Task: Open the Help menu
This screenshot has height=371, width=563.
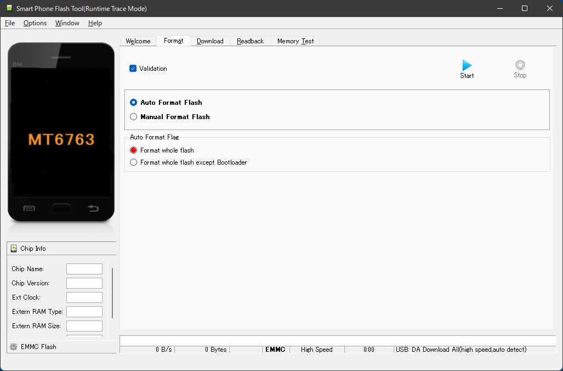Action: click(x=94, y=23)
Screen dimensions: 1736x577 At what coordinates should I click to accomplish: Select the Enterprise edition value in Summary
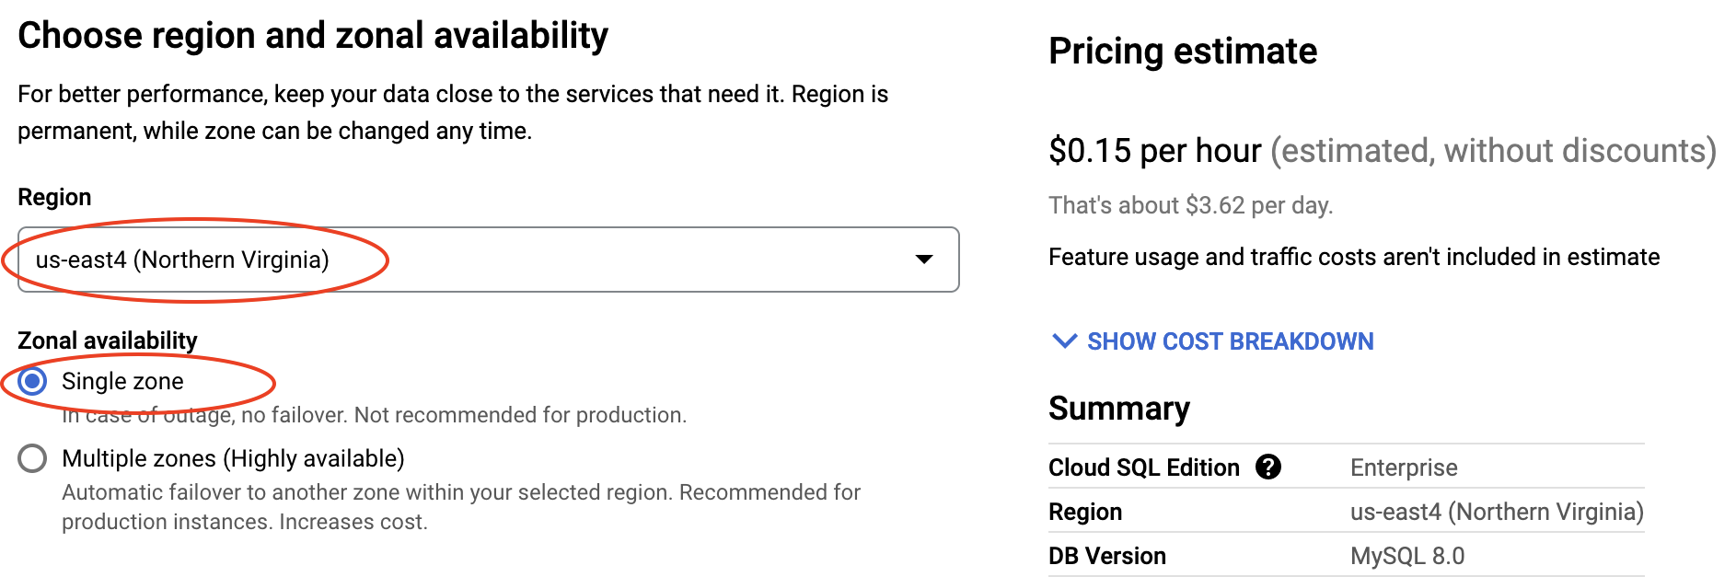1404,467
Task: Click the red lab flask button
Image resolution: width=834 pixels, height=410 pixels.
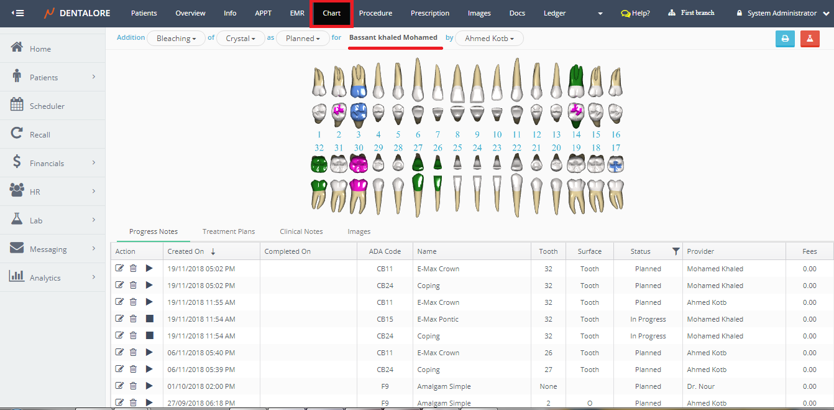Action: (810, 39)
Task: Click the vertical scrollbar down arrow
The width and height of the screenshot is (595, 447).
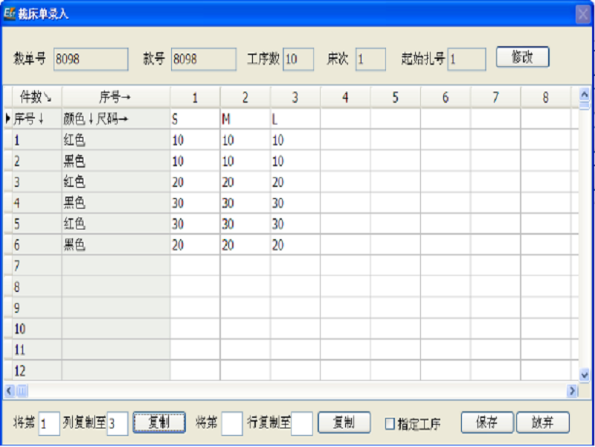Action: tap(585, 375)
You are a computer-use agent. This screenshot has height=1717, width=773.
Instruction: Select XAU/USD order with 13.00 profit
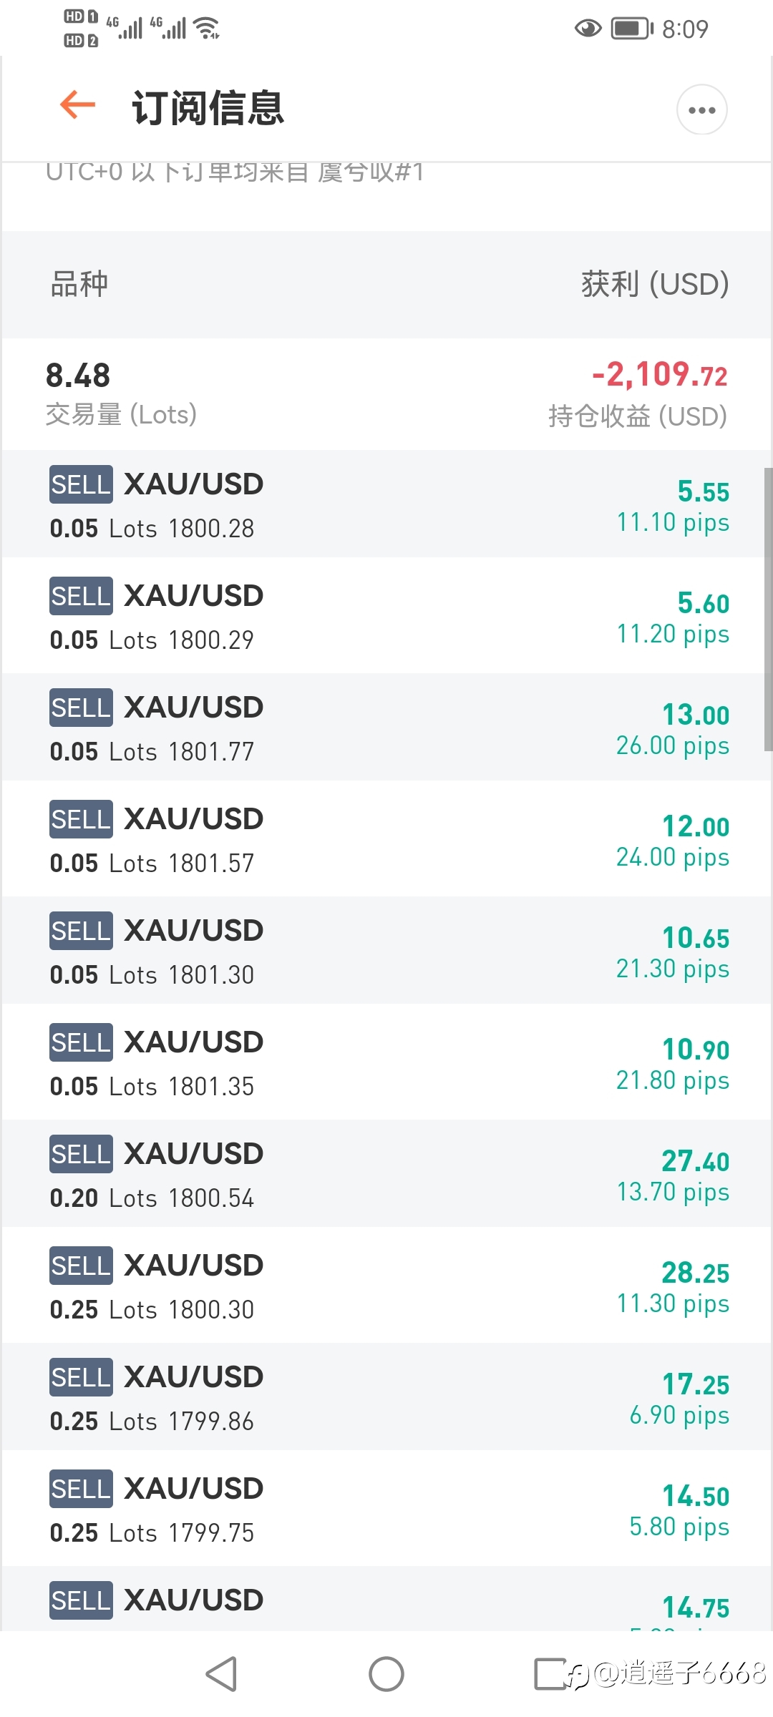(x=387, y=728)
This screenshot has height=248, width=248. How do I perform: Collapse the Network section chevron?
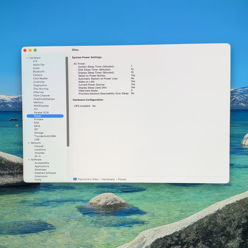click(x=29, y=143)
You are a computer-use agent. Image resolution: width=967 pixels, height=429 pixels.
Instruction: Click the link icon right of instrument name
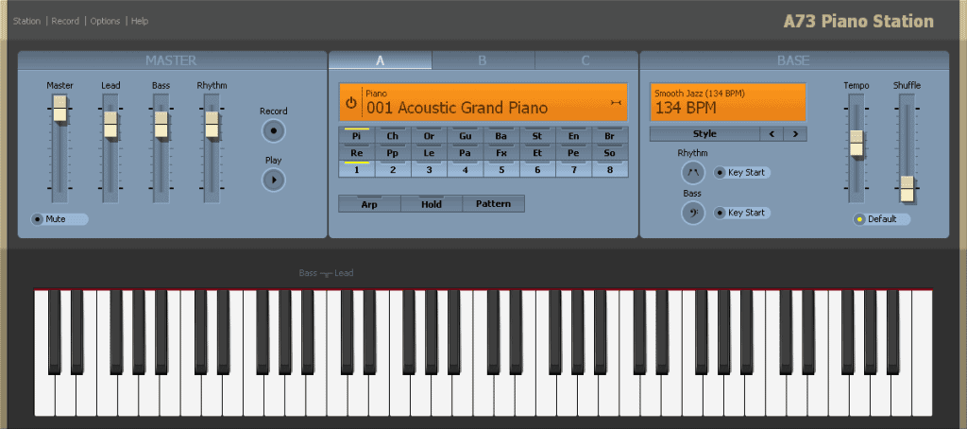[x=616, y=102]
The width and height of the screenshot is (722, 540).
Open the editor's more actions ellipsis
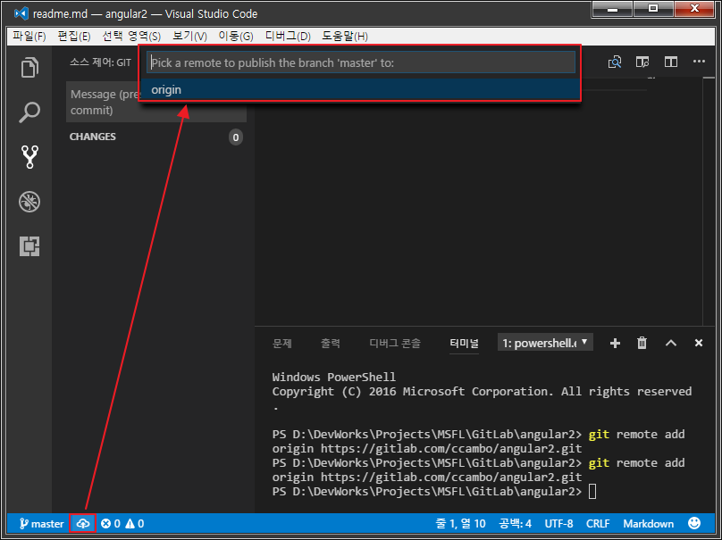coord(671,62)
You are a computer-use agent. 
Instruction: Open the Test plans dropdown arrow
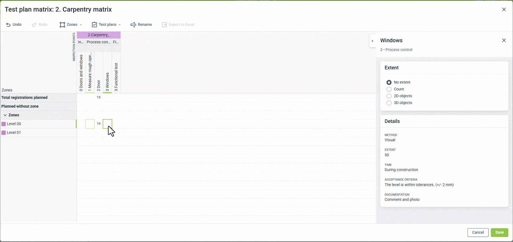(120, 25)
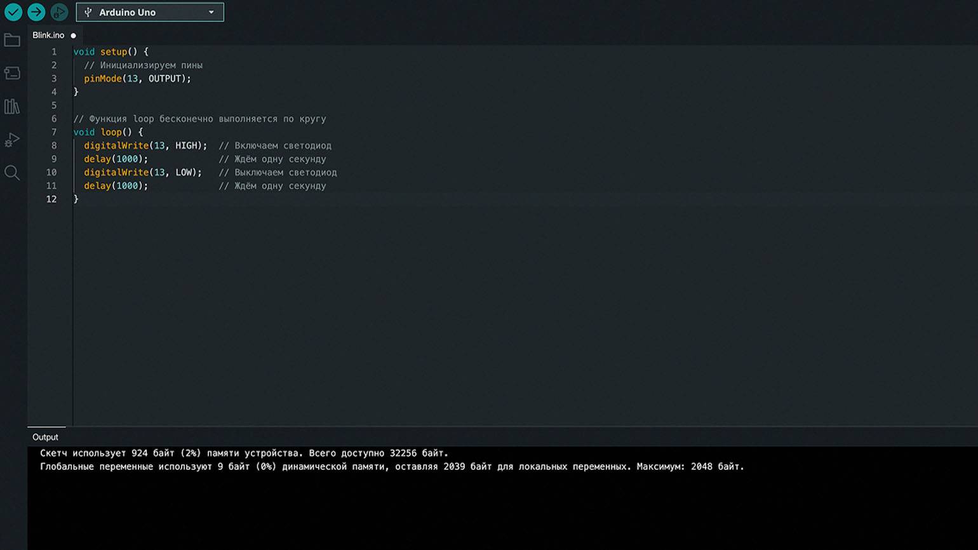This screenshot has height=550, width=978.
Task: Click line number 12 in gutter
Action: [x=51, y=199]
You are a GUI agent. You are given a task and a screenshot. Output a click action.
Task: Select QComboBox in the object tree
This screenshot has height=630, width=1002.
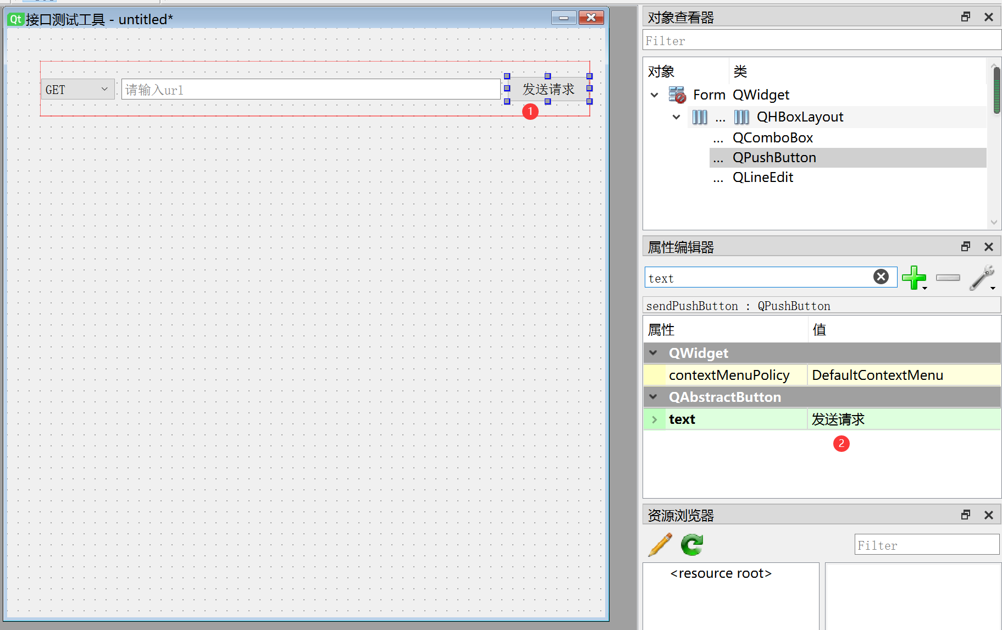pyautogui.click(x=772, y=138)
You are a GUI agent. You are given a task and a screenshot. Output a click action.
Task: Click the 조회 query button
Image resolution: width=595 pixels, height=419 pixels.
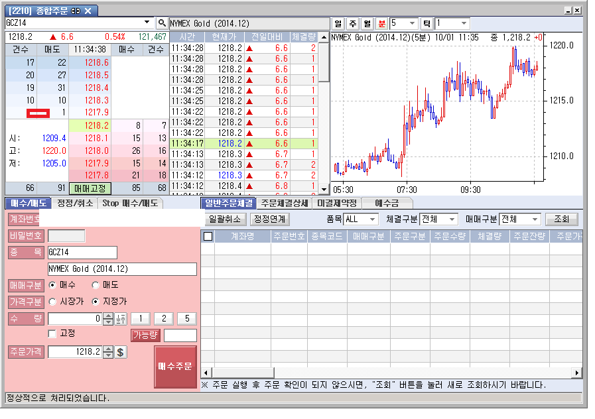click(x=561, y=219)
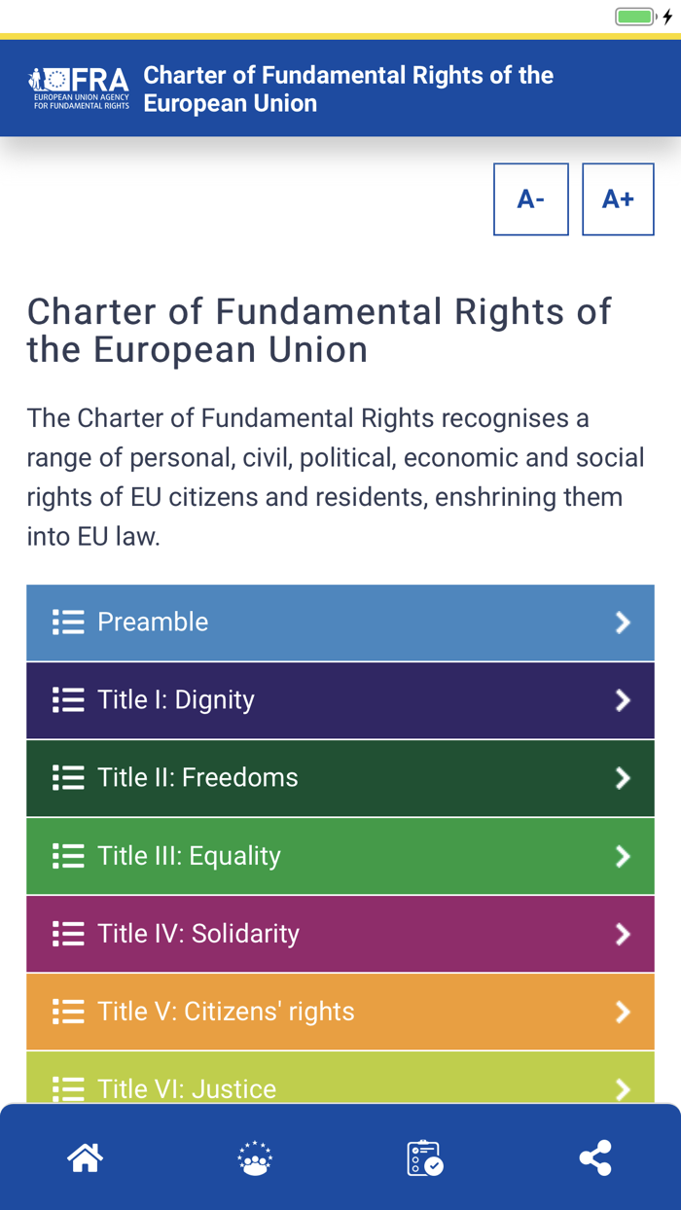Increase text size with the A+ button
This screenshot has width=681, height=1210.
point(618,198)
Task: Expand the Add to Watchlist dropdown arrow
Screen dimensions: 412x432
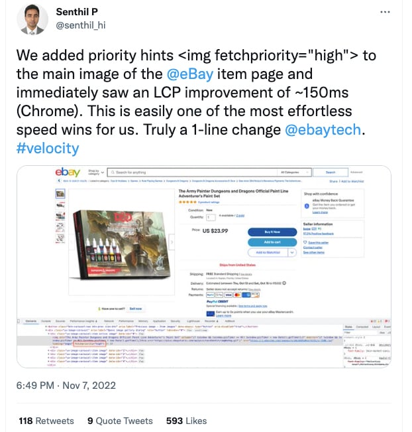Action: [x=292, y=252]
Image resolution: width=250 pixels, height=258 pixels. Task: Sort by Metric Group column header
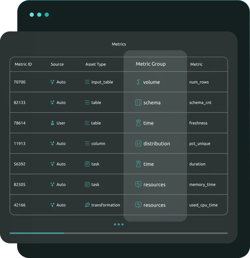pyautogui.click(x=151, y=64)
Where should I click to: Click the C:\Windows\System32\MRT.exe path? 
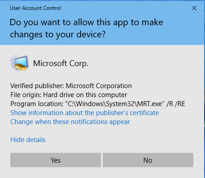(x=115, y=104)
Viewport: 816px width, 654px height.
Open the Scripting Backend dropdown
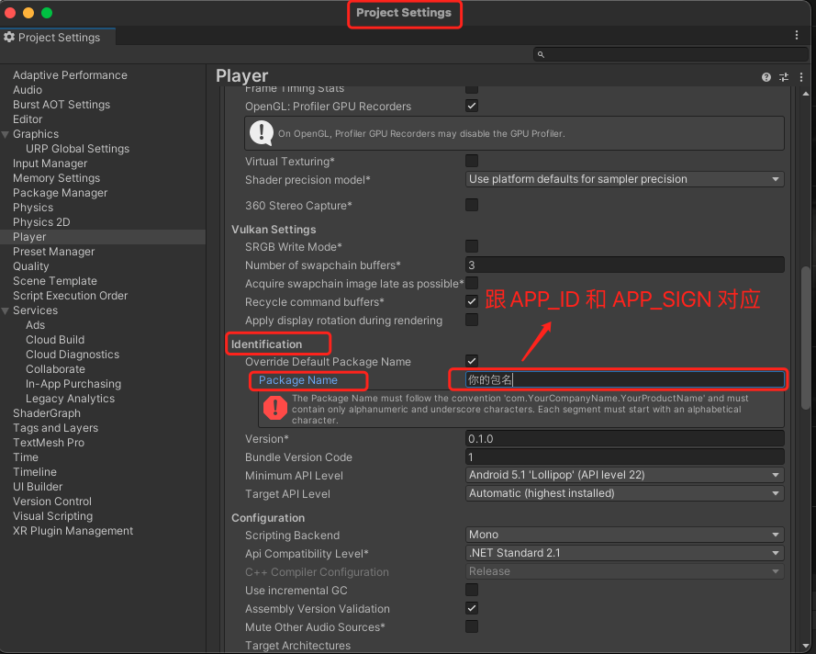[624, 535]
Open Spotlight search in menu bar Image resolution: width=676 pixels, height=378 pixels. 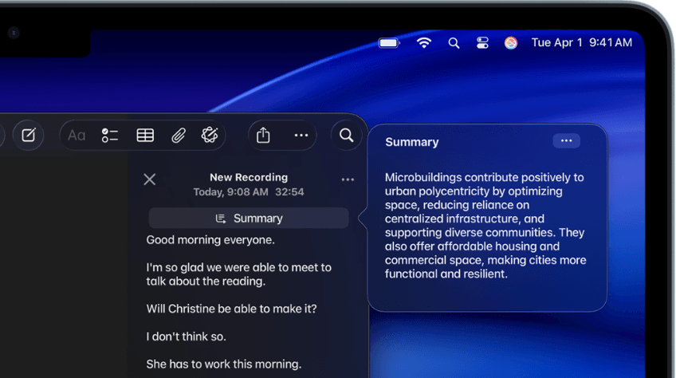click(x=454, y=43)
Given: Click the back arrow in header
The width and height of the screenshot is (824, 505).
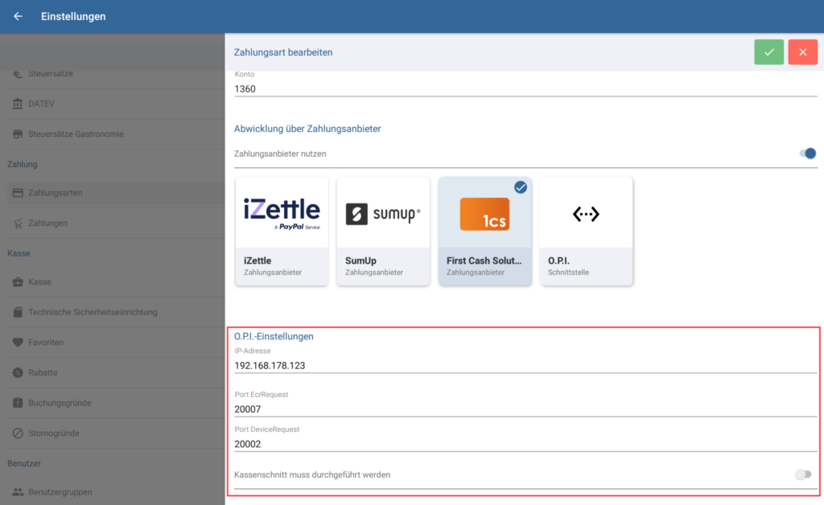Looking at the screenshot, I should click(x=18, y=16).
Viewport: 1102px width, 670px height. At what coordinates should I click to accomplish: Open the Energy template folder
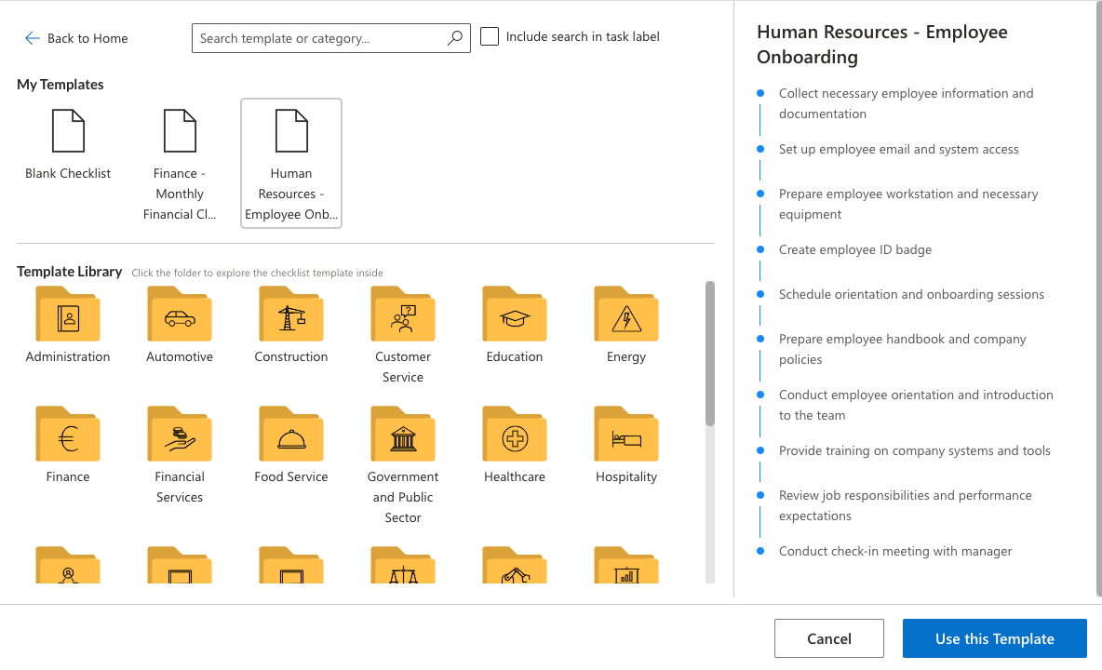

### TASK GOAL
Set down exactly the lines above, from the line containing "Image resolution: width=834" through the line containing "You are a computer-use agent. Image". Skip the pictures.

### SOLUTION BELOW
Image resolution: width=834 pixels, height=410 pixels.
Action: (810, 39)
Task: Click the vertical scrollbar down arrow
The width and height of the screenshot is (595, 447).
Action: tap(585, 375)
You are a computer-use agent. This screenshot has height=1717, width=773.
Instruction: Select XAU/USD order with 13.00 profit
(x=387, y=728)
This screenshot has height=248, width=248. How do I perform: Collapse the Network section chevron?
click(x=29, y=143)
You are a computer-use agent. Image resolution: width=967 pixels, height=429 pixels.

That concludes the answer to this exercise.